Wie gesagt, niemand erwartet vernünftigerweise, daß die neuen Besen in Bonn ihrerseits mächtig Staub aufwirbeln, um ihre Neuheit und ihren guten Willen unter Beweis zu stellen. Ein neuer Stil ist gefordert, und "Stil" ist ungefähr das Gegenteil von aktivistischer Aufgeregtheit und hektischer Innovationshuberei. Ein guter Stilist versteht es, mit wenigen knappen Gesten kundzutun, daß jetzt ein anderer Wind weht. Entschiedenheit und Selbstbewußtsein dürfen sich ohne weiteres mit diplomatischer Eleganz und Gelassenheit verbünden, speziell auch was den Umgang mit dem Ausland, mit der von der "Weltklasse" so gefürchteten "Ostküste" betrifft.
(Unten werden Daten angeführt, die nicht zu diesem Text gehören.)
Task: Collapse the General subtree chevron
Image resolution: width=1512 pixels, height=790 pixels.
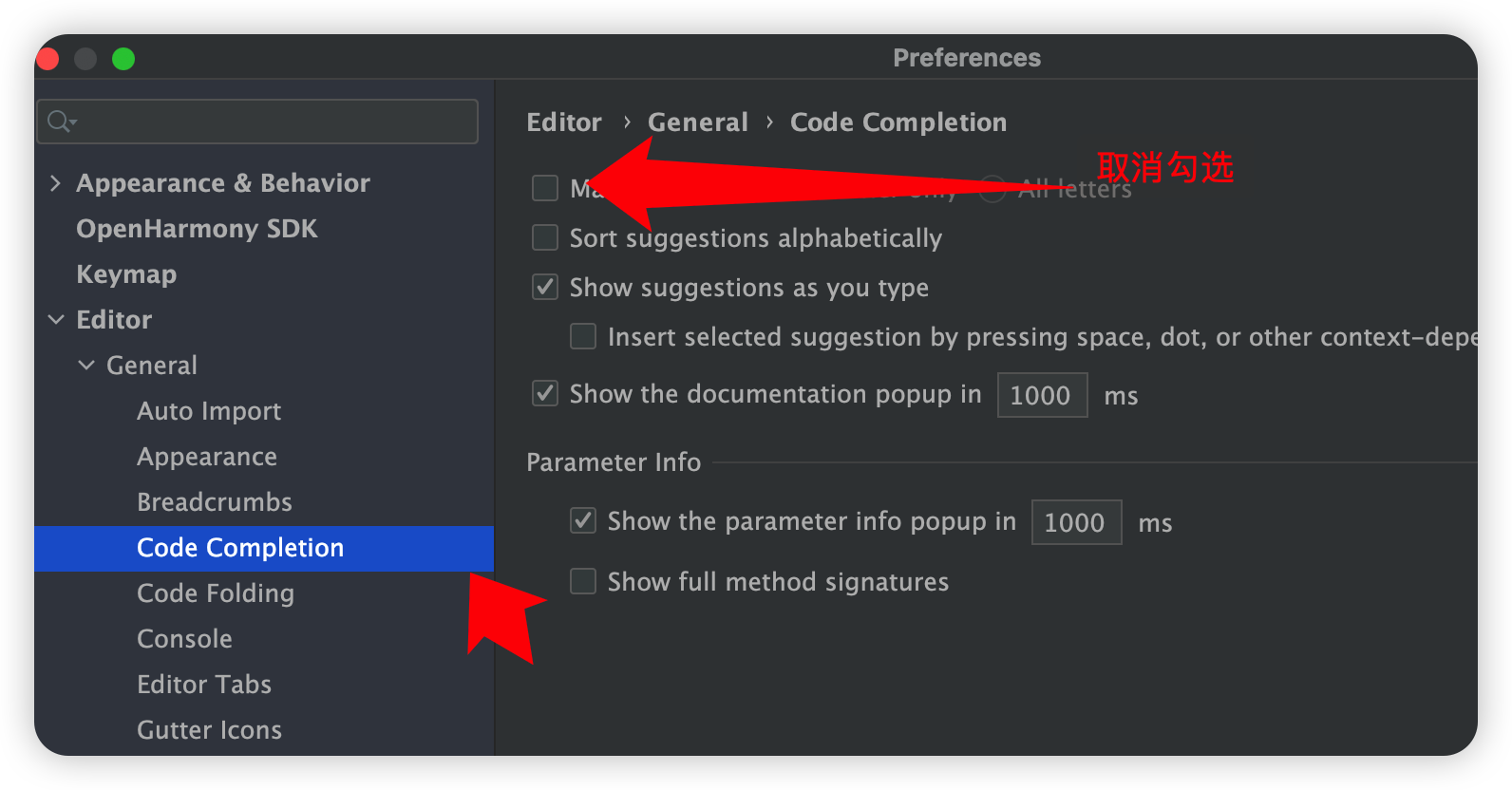Action: click(x=86, y=366)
Um noch einmal Rückert zu zitieren, gravitätisch dichtet er im gleichen Band: "Was dir noch neu ist, / Wird dich auch reizen; / Was mir schon Spreu ist, / Ist dir noch Weizen". Offenbar meint er damit, daß von einer Stil-Änderung bis zur Rezeption der Änderung durch die anderen immer eine gewisse Zeit vergeht, daß aber gerade diese Zeitspanne eine für den Stilisten besonders günstige ist, weil dann bei den anderen sein Weizen blüht.

Die anderen merken mit anerkennendem Staunen, daß sich der Stil des Betreffenden tatsächlich geändert hat, und zwar zum besseren. Sie gewöhnen sich schnell daran, vor der "Spreu" der Gewohnheit muß man keine Angst haben.